My morning routine is to awaken early, before anybody else in the household, feed the cat, start a pot of good strong coffee, and get to work. Creative and positive and clear thoughts fill the morning before the static noise of the day begins, so I like to fish while the fish are biting. If the machine is really churning, I write a half dozen posts so I have some in the hopper.

I awoke early yesterday and wrote a pretty good post, in my opinion.
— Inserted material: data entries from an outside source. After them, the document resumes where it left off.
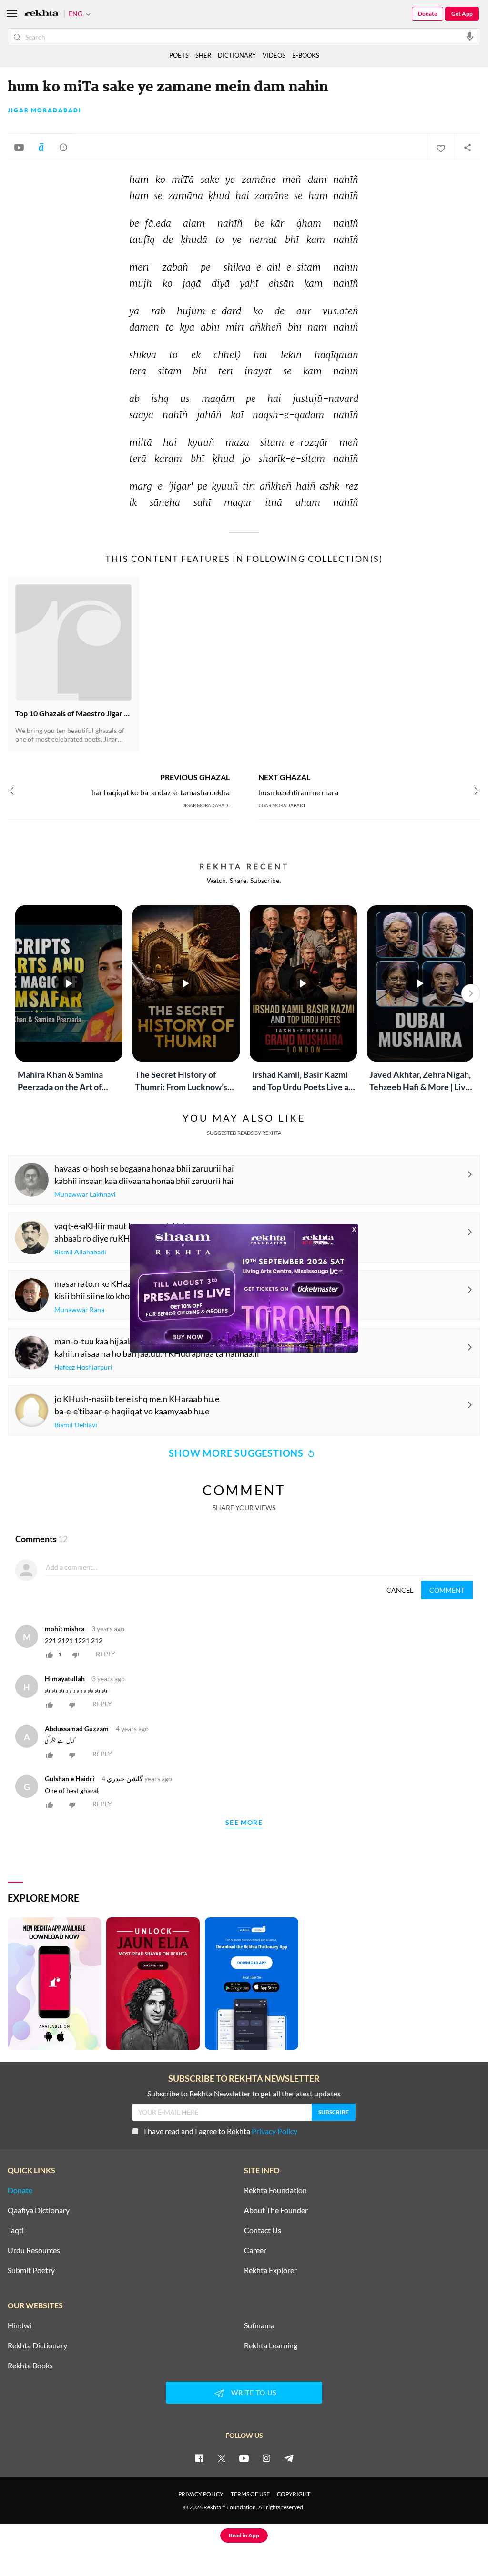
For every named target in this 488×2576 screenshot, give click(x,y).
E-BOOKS (305, 55)
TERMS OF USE (250, 2493)
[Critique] (63, 147)
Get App (462, 13)
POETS (179, 55)
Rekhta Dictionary (37, 2345)
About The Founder (276, 2210)
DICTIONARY (237, 55)
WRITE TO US (253, 2392)
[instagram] (266, 2458)
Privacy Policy (274, 2130)
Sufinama (259, 2325)
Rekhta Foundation (275, 2190)
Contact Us (262, 2230)
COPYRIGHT (293, 2493)
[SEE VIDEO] (19, 147)
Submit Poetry (31, 2270)
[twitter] (221, 2458)
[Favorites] (440, 147)
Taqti (16, 2230)
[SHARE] (467, 147)
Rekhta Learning (270, 2345)
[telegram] (288, 2458)
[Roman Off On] (40, 147)
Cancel (399, 1590)
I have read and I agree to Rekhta (220, 2130)
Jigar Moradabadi (44, 110)
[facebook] (199, 2458)
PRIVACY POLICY (201, 2493)
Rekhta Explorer (270, 2270)
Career (255, 2250)
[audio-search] (470, 36)
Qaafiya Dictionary (39, 2210)
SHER (203, 55)
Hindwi (19, 2325)
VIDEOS (274, 55)
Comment (447, 1590)
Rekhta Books (30, 2365)
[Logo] (41, 14)
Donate (427, 13)
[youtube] (244, 2458)
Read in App (244, 2535)
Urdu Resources (34, 2250)
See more (244, 1822)
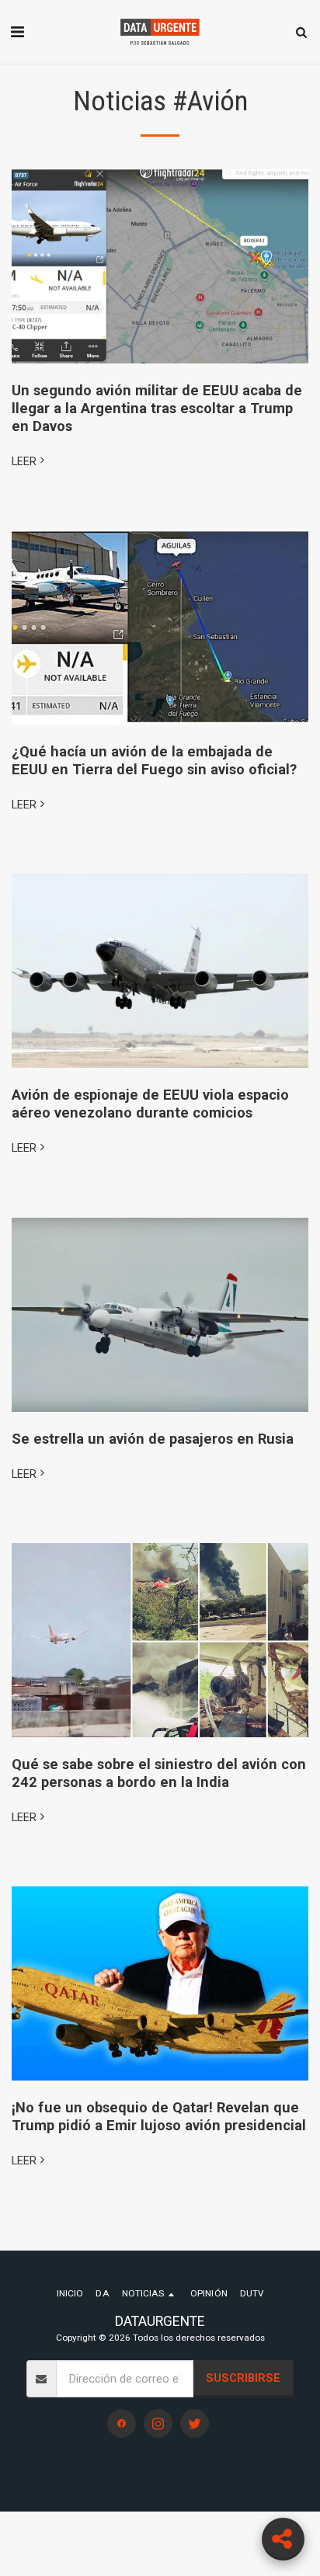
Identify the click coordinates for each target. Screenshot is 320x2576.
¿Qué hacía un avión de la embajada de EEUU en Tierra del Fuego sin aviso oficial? (154, 760)
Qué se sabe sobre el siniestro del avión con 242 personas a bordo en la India (159, 1773)
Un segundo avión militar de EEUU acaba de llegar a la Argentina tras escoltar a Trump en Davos (157, 408)
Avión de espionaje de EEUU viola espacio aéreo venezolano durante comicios (150, 1103)
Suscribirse (243, 2378)
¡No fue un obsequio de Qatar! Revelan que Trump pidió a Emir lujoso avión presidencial (159, 2116)
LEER (24, 461)
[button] (17, 32)
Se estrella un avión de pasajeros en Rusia (153, 1439)
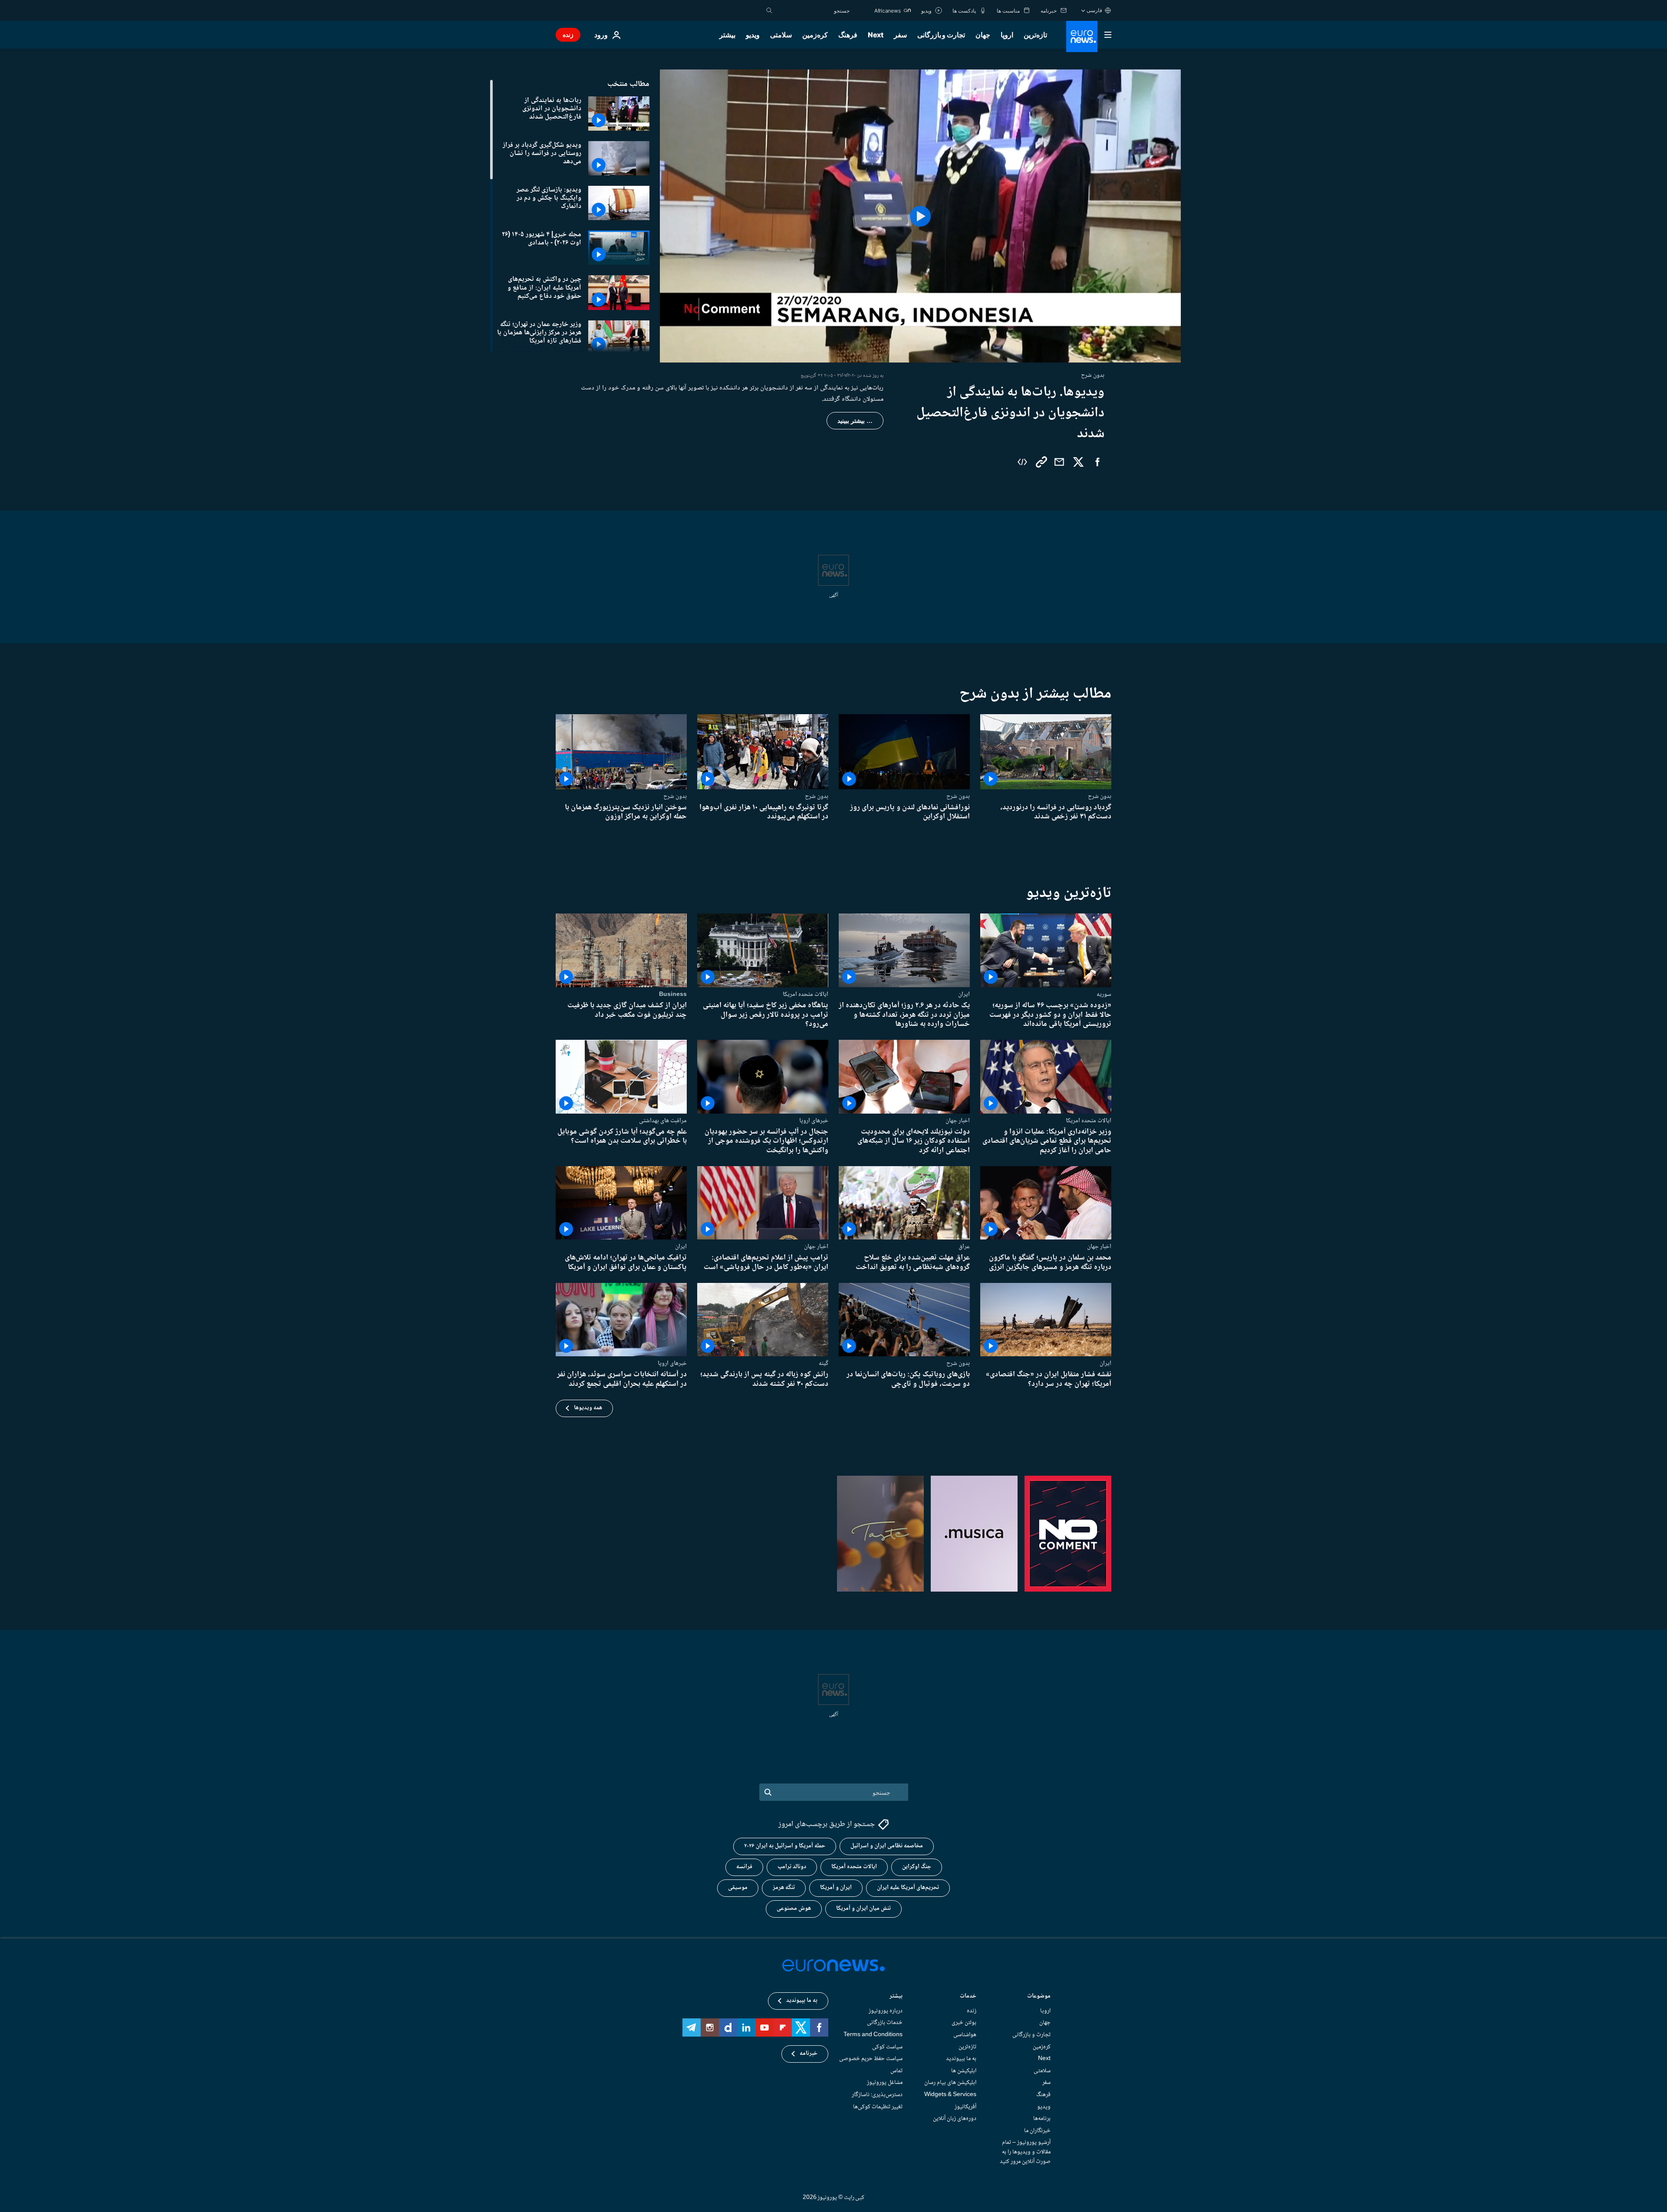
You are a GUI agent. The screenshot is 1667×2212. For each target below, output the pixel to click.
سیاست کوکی (887, 2047)
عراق (964, 1246)
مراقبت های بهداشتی (663, 1120)
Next (875, 34)
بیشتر (896, 1996)
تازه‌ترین (1035, 34)
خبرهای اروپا (813, 1120)
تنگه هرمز (784, 1887)
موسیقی (738, 1887)
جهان (982, 34)
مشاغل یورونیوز (885, 2082)
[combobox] (813, 10)
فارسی (1094, 10)
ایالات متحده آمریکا (854, 1867)
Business (673, 994)
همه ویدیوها (588, 1408)
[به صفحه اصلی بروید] (1081, 36)
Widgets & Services (950, 2095)
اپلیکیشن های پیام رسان (950, 2082)
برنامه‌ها (1042, 2118)
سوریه (1104, 994)
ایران (964, 994)
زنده (568, 34)
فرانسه (744, 1867)
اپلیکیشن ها (963, 2071)
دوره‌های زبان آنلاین (954, 2118)
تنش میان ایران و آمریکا (863, 1908)
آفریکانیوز (965, 2107)
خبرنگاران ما (1037, 2131)
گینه (823, 1363)
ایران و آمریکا (836, 1887)
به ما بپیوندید (961, 2059)
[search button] (769, 10)
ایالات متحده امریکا (805, 994)
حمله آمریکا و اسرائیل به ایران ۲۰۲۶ (784, 1846)
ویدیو (753, 34)
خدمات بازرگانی (885, 2023)
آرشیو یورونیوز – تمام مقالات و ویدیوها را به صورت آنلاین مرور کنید (1025, 2151)
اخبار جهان (958, 1120)
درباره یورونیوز (886, 2011)
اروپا (1007, 34)
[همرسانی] (1059, 462)
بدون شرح (1099, 796)
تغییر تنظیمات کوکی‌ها (878, 2107)
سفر (900, 34)
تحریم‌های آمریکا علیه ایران (908, 1887)
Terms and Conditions (873, 2035)
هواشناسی (964, 2035)
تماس (896, 2071)
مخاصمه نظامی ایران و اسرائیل (886, 1846)
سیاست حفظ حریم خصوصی (871, 2059)
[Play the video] (920, 216)
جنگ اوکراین (916, 1867)
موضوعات (1039, 1996)
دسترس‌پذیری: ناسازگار (877, 2095)
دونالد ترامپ (791, 1867)
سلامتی (781, 34)
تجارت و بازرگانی (941, 34)
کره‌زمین (815, 34)
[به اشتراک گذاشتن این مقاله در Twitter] (1078, 462)
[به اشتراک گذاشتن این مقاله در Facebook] (1097, 462)
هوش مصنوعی (794, 1908)
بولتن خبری (964, 2023)
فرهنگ (847, 34)
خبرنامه (808, 2053)
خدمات (968, 1996)
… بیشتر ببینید (855, 420)
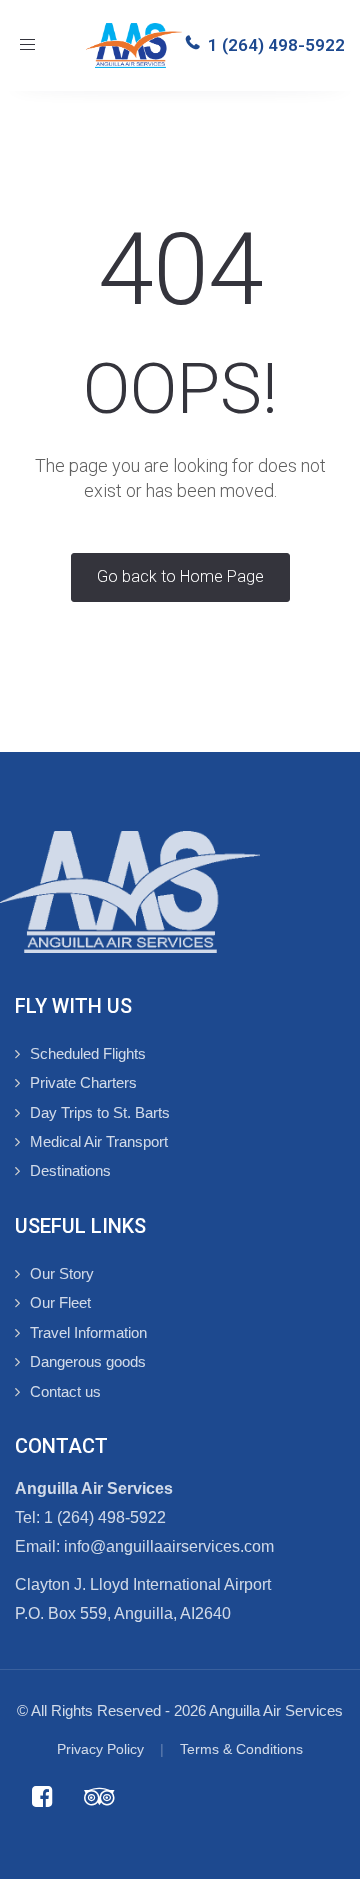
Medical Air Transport (99, 1141)
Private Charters (83, 1082)
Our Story (62, 1273)
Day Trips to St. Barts (100, 1112)
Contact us (65, 1391)
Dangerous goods (88, 1361)
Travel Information (88, 1332)
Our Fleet (60, 1302)
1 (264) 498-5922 (276, 45)
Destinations (70, 1170)
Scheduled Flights (88, 1053)
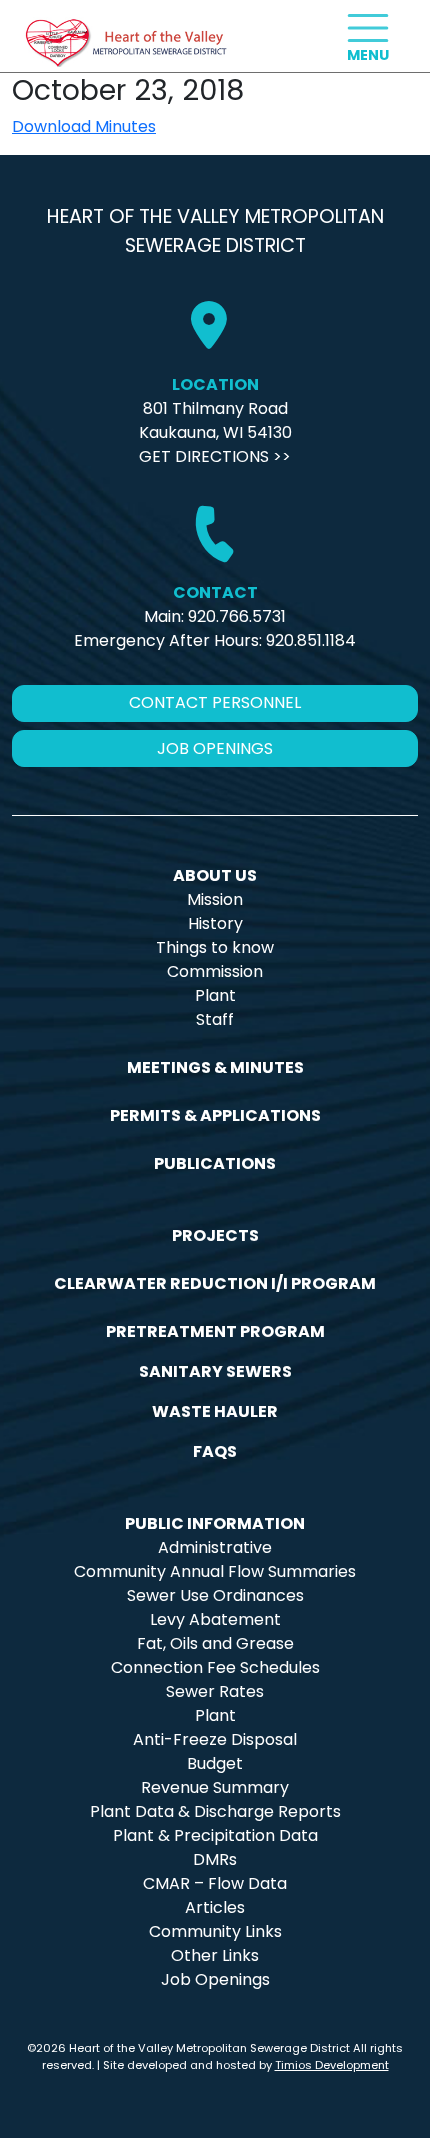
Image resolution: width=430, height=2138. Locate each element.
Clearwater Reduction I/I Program (215, 1283)
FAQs (215, 1451)
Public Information (215, 1523)
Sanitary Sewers (215, 1371)
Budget (215, 1763)
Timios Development (332, 2065)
My goal is to write a VineThinking post before the coffee pot is done brewing. Sometimes I get it done, but often I type and think and rewrite and shape and re-do … for a bit. Once I hit a spot that I think is good, I go back to the kitchen and pour a good sized cup of go juice. Once back at the laptop, I do a quick scan of the post and hit publish. The email that goes out at 10am to many of you is auto-generated when I have a new post on the blog.

At 10am I saw my own post emailed to me, and found a clear and stupid typo. I said “is” instead of “it.”

I wrote “Okay, here is goes” instead of “here it goes.” (Since corrected.)

And you know what? I don’t care. Whatever.

Seth Godin calls it shipping. Steve Pressfield writes about it in Do The Work. It’s about output, it’s about having the guts to push back against the resistance in your head and throw ideas at the world.

It’s about fighting the inner thoughts that for many manifests itself in over thinking, perfection, re-working, and never finishing. 

Sometimes it’s best to put stuff out into the world full of typos and errors for a simple reason: you have then put it out into the world.

Ideas don’t work unless you release them.